Stage Output Location Contents
Stage 1 data/<data_name>/processed/stage1/ nodes.csv, relations.csv, edges.csv, train.json, test.json
Stage 2a (train) outputs/qa_finetune/<date>/<time>/ Model checkpoints, training logs
Stage 2b (eval) outputs/qa_finetune/<date>/<time>/ predictions_<data_name>.json per dataset
Stage 3a outputs/qa_inference/<date>/<time>/ prediction.jsonl with answers and scores
Stage 3b outputs/qa_agent_inference/<data_name>/<date>/<time>/ prediction.jsonl with answers and scores

Notes

  • Config path: All G-Reasoner scripts pass --config-path config/gfm_reasoner to select the G-Reasoner config family instead of the default GFM-RAG config. This is a relative path resolved from the working directory.
  • Pre-built indexes: The test set processed/stage1/ directories are included in the provided download. You do not need to run Stage 1 for test sets.
  • Released checkpoint: rmanluo/G-reasoner-34M can be loaded directly for Stage 2b retrieval evaluation and Stage 3b IRCoT inference, skipping Stage 2a training.
  • hotpotqa_test_v2: G-Reasoner validates on hotpotqa_test_v2 (not hotpotqa_test). Ensure you download and index this split.
  • TEXT_EMBEDDING_MODEL: Stage 1 requires a text embedding model. Set this env variable to a config name under gfmrag/workflow/config/text_emb_model/ (default: qwen3_8b). Unlike GFM-RAG, this replaces LLM NER/OpenIE, so no OpenAI API key is needed in Stage 1.
  • TRAIN_MODE: Required for Stage 2a fine-tuning. Check the gfm_reasoner config or paper appendix for valid values.

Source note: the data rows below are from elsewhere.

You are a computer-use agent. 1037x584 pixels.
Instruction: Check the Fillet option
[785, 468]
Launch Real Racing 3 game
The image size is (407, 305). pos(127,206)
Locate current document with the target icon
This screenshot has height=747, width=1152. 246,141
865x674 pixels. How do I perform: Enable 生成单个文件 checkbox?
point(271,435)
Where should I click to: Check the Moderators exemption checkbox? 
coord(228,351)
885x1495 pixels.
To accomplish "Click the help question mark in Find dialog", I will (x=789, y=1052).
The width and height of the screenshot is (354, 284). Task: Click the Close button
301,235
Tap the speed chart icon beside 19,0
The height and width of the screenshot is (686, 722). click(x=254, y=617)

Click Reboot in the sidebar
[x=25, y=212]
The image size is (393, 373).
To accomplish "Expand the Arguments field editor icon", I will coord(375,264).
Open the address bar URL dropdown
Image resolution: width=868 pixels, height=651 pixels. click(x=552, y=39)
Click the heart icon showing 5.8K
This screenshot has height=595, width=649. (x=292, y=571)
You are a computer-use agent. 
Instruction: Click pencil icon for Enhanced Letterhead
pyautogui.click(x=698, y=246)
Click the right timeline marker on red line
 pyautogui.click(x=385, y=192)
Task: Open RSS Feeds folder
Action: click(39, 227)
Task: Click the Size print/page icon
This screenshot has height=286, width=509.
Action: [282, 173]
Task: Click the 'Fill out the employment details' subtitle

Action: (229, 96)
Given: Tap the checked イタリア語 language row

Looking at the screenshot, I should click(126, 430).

  • Graph splitting: For very large graphs, enable split_graph_training=true and/or split_graph_inference=true. Use split_graph_partition=metis (requires METIS library) or contiguous.
  • Stage 2b produces Stage 3a inputs: The QA script requires predictions_<data_name>.json from Stage 2b and the matching nodes.csv. The path outputs/qa_finetune/latest/ is a symlink to the most recent run.
  • HYDRA_FULL_ERROR=1: Set this variable to get full Python tracebacks instead of truncated Hydra error messages.
  • LLM API costs: Stage 3 calls the OpenAI API (GPT-4o-mini by default). Set llm.model_name_or_path to change the model.
  • For general usage outside these reproduction scripts, see the Workflow pages.